YOUR OBJECTIVE
Begin at the line containing "How do I perform: Select" and give again every line to the end of the records, exactly, without the pictures.

Records from a data collection:
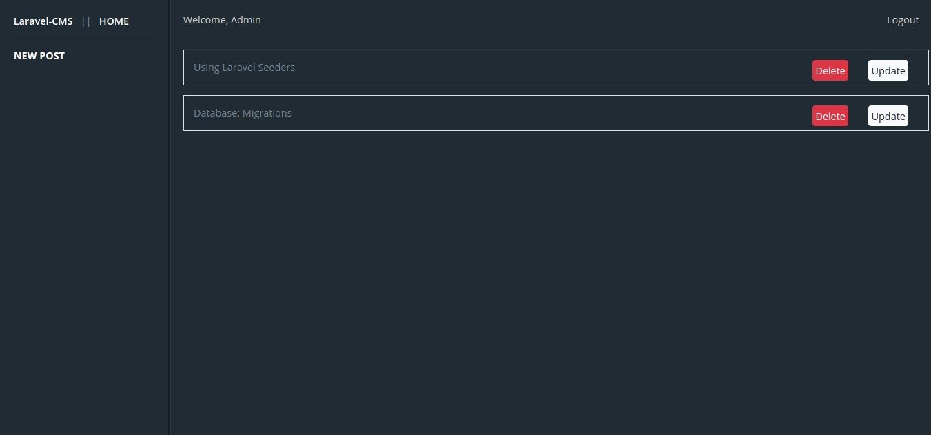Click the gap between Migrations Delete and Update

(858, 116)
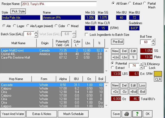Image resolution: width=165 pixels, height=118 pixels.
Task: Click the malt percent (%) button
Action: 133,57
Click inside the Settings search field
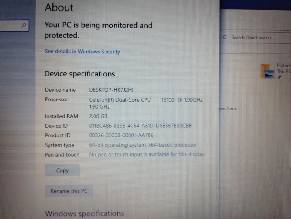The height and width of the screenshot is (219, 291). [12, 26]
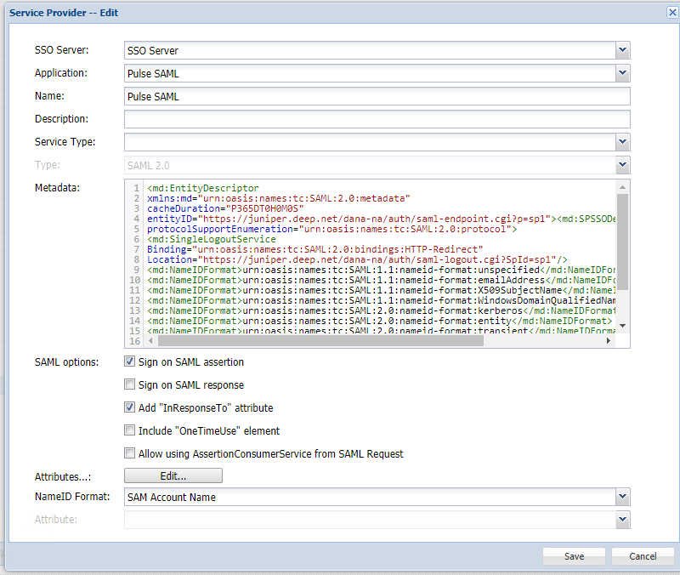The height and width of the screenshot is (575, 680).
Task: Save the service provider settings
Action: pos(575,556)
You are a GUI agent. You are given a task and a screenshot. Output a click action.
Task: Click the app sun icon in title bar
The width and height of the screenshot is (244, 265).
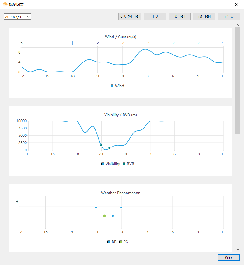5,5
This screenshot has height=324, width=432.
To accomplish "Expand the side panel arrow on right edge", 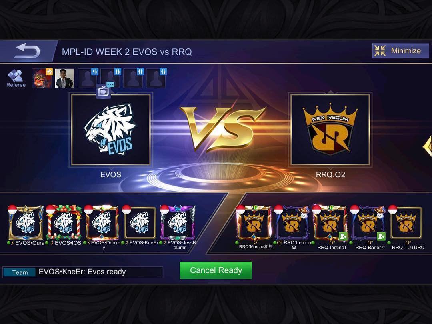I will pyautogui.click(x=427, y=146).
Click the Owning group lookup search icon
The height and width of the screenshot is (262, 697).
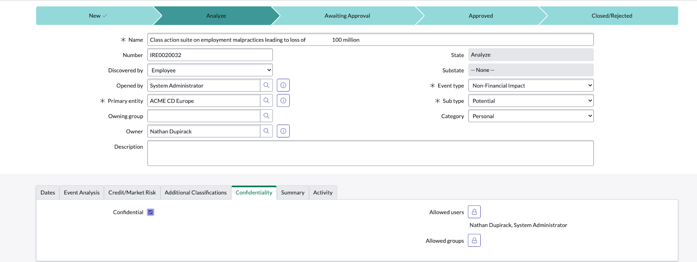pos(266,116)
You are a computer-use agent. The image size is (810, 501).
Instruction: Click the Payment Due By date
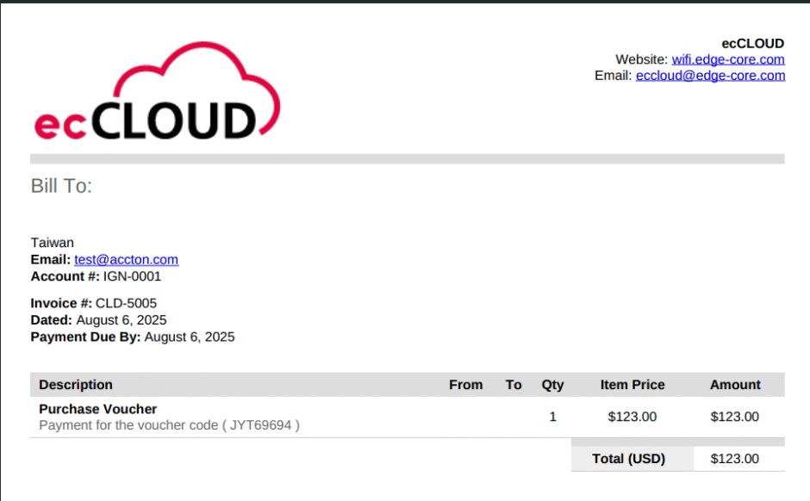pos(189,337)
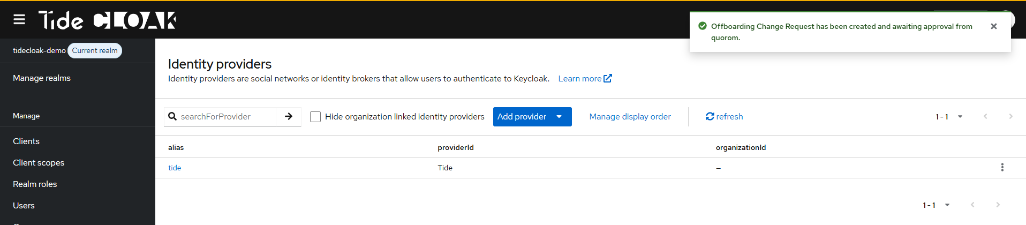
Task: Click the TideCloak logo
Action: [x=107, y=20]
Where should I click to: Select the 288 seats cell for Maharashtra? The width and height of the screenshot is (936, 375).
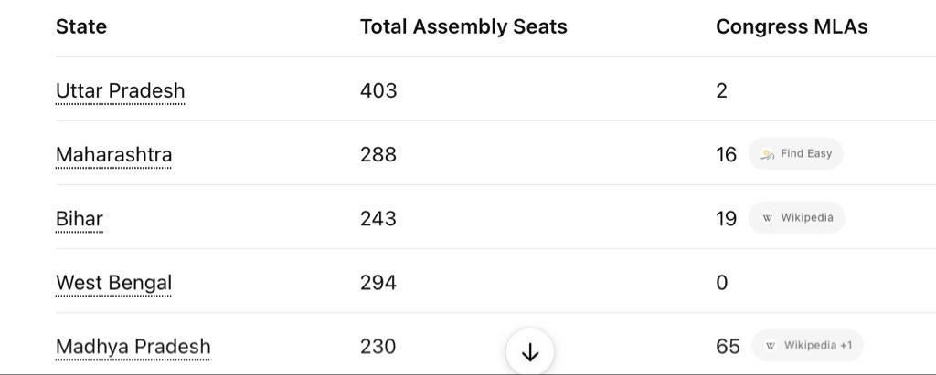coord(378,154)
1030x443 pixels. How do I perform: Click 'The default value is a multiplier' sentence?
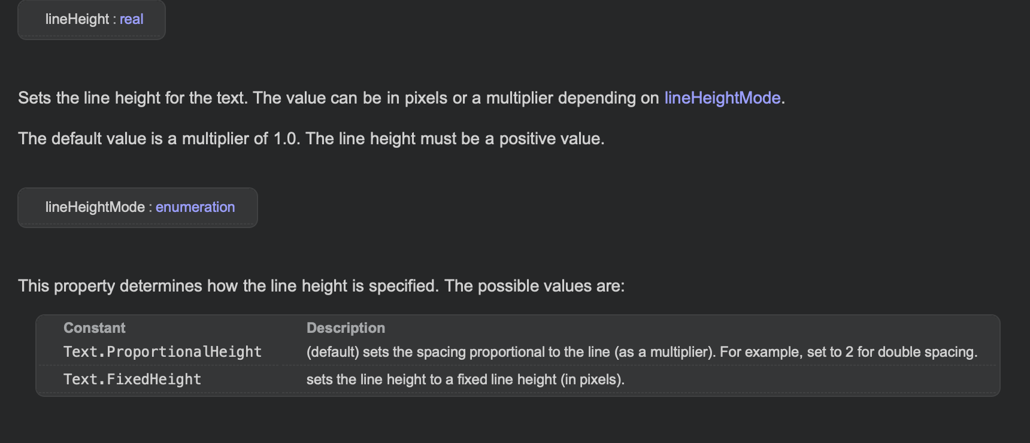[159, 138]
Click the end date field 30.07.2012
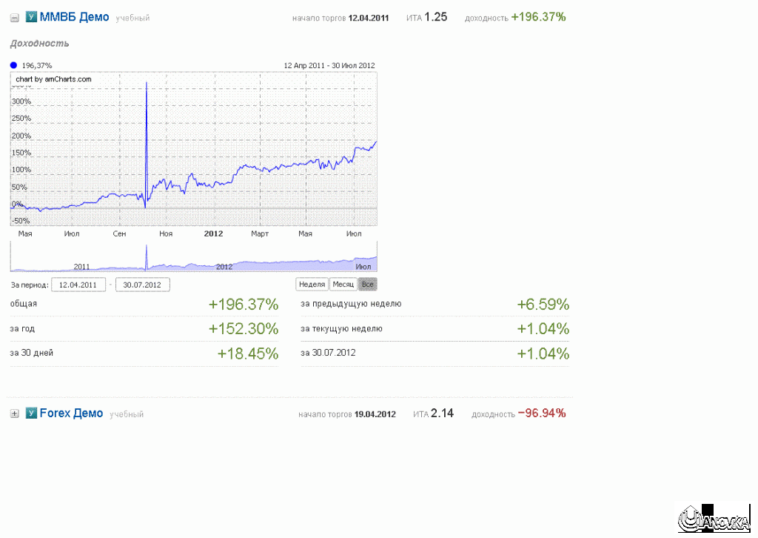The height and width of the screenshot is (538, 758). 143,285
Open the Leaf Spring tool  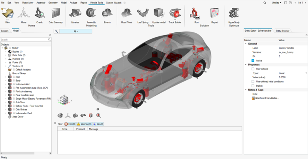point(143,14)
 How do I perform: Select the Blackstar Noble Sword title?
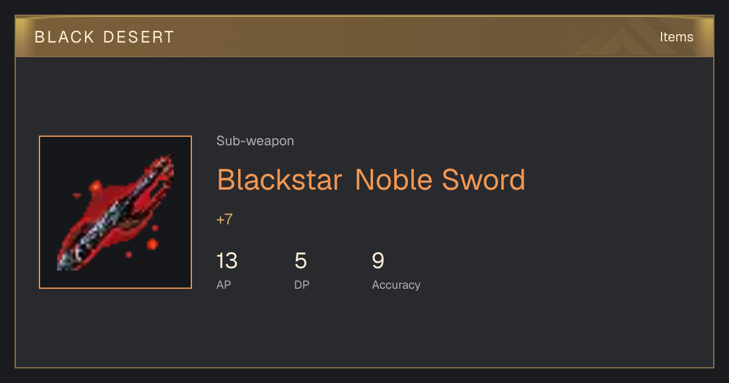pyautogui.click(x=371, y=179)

THE COMPLETED TASK
 How do I perform: Select the Blackstar Noble Sword title?
pyautogui.click(x=371, y=179)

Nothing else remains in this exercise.